WORK ORDER:
In the records below, begin at the line that has "More info (68, 2547)" and stop after the line that has "Mature (207, 16)"; quote those lines verbatim and nothing more.

PROVIDED DATA:
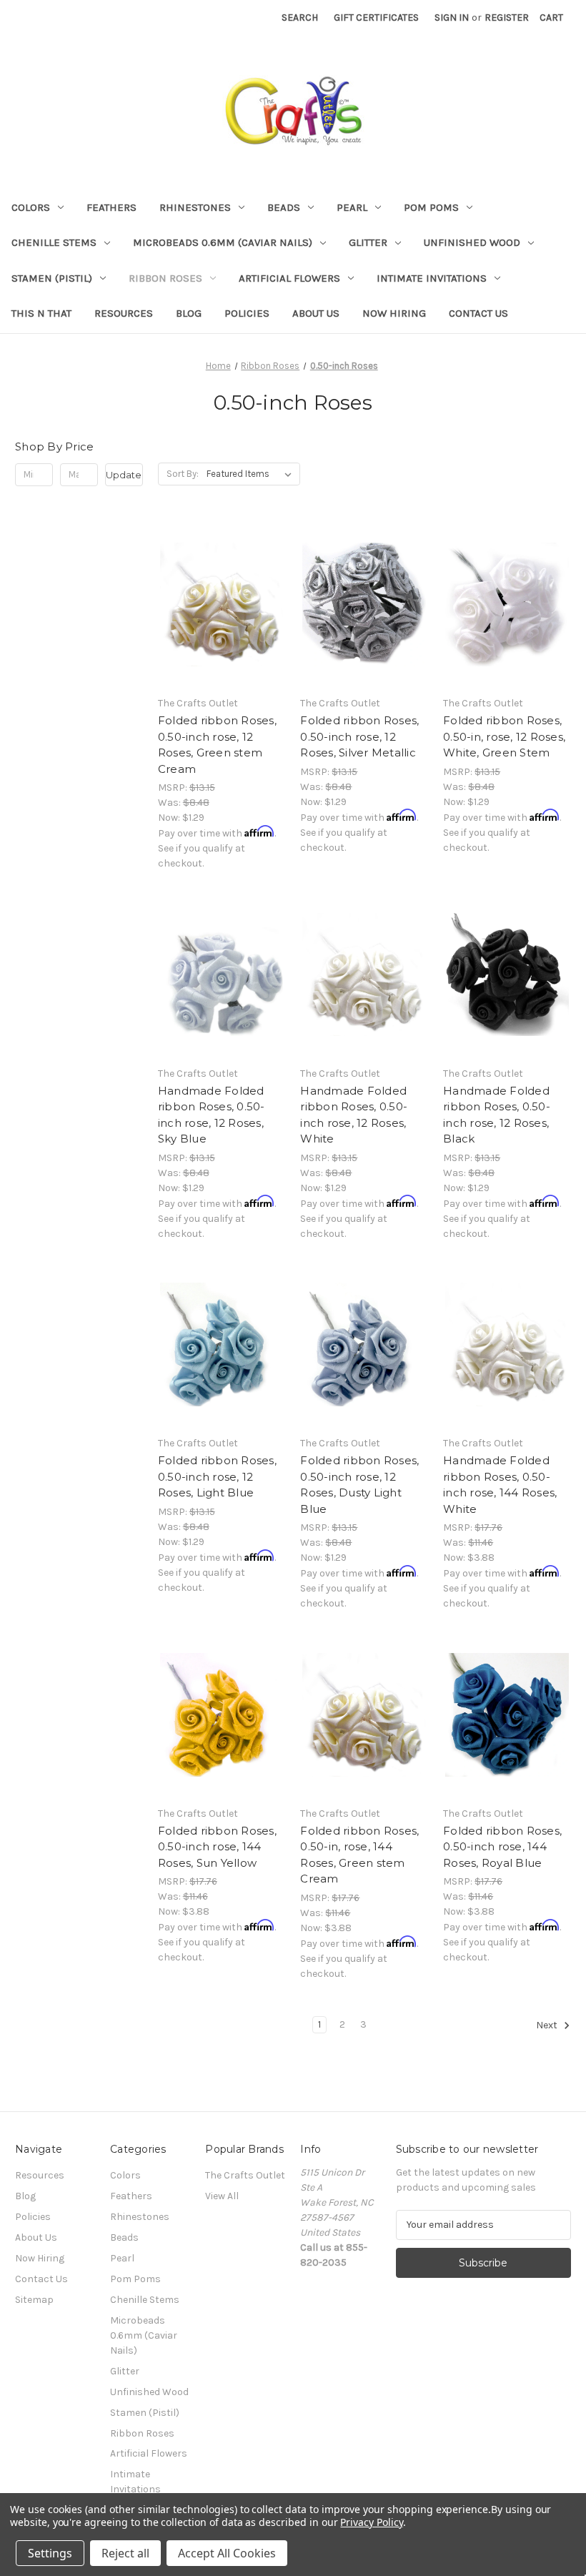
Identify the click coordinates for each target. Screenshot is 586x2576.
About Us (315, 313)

--

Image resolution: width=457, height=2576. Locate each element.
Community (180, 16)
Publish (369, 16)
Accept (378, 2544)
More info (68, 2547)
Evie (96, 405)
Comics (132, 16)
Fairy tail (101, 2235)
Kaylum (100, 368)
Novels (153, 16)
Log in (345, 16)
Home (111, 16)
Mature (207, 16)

ANSWER SPACE:
More info (68, 2547)
Evie (96, 405)
Comics (132, 16)
Fairy tail (101, 2235)
Kaylum (100, 368)
Novels (153, 16)
Log in (345, 16)
Home (111, 16)
Mature (207, 16)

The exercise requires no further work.